Development work gathers pace at Istres as manufacturer prepares to fulfil French defence procurement needs

Dassault is speeding up Rafale test and development work at Istres, France, as it prepares to deliver the first F2 standard fighters next year.

The Rafale F2 adds air-to-ground capability to the F1's air-to-air mission, and includes a combined forward-looking TV and infrared sensor, Link 16 datalink, digital database terrain-following capability and provision for the MBDA Scalp EG long-range cruise and AASM air-to-surface missiles. An in-flight refuelling pod will be available on naval variants of the fighter.

The first air force and navy F2s are due for delivery next year, and a full air force squadron based at St Dizier should be operational by early 2005. Yves Robins, Dassault Aviation vice-president international relations, defence, says the manufacturer is planning to deliver six Rafales next year and up to 15 annually in subsequent years, depending on the French government's procurement timetable.

Robins says the delay in the French government's finalisation of funds for a second tranche of 59 Rafales is financial rather than technical (Flight International, 21-27 October). "The government's commitment to 294 Rafales is not in question, but it's up to them how many years they want to spread the acquisition over," he says, adding that later acquisition would lead to more-capable aircraft.

A total of 13 F1 standard Rafales have been delivered to date - 10 single-seat Rafale Ms on the navy's Charles de Gaulle aircraft carrier form the only operational squadron, and two two-seat Rafale Bs and one single-seat Rafale C are with the air force's test and evaluation unit.

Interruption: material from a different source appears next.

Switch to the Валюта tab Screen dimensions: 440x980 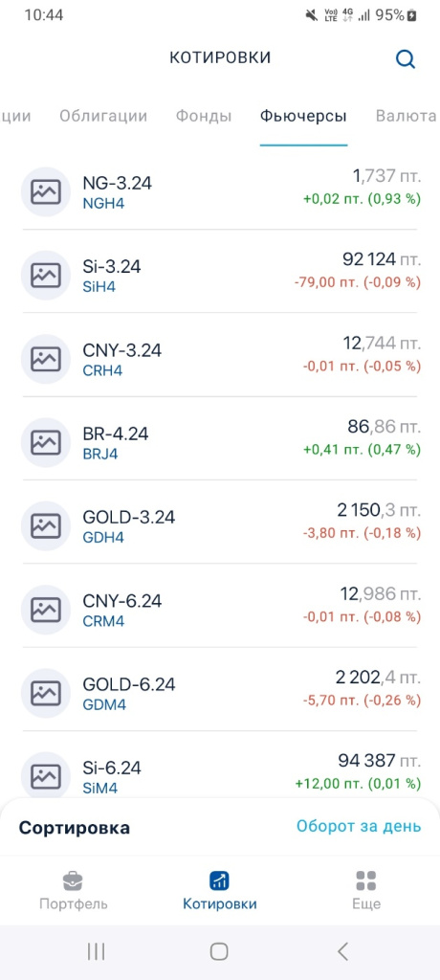tap(407, 116)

Eventually, about 40 of the navy's 60 Rafales will be two-seater Rafale Ns, and more than half the air force's aircraft will be Rafale Bs.

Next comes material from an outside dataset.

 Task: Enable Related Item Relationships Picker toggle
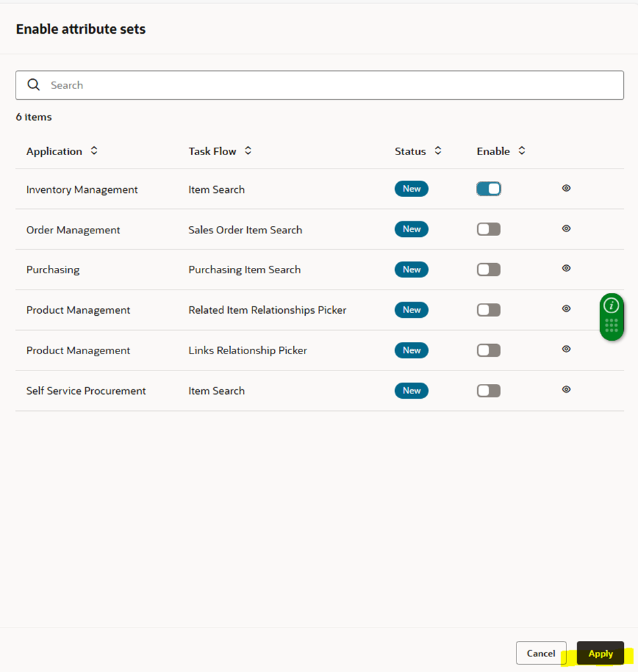point(488,310)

Preparations are under way for the first live firing of the Scalp EG from the Rafale. Recent tests include the simultaneous firing of two MBDA Mica air-to-air missiles (AAM) at two jamming targets, and Dassault has also studied mounting the MBDA Meteor beyond-visual-range AAM on the Rafale.

The fully multirole, reconnaissance-capable F3 version of the Rafale will be delivered from2007. Three-dimensional radar terrain-following will replace the F2's digital database and the F3will also incorporate an MBDA AM39 Exocet and second generation ASMP air-launched nuclear missile capability.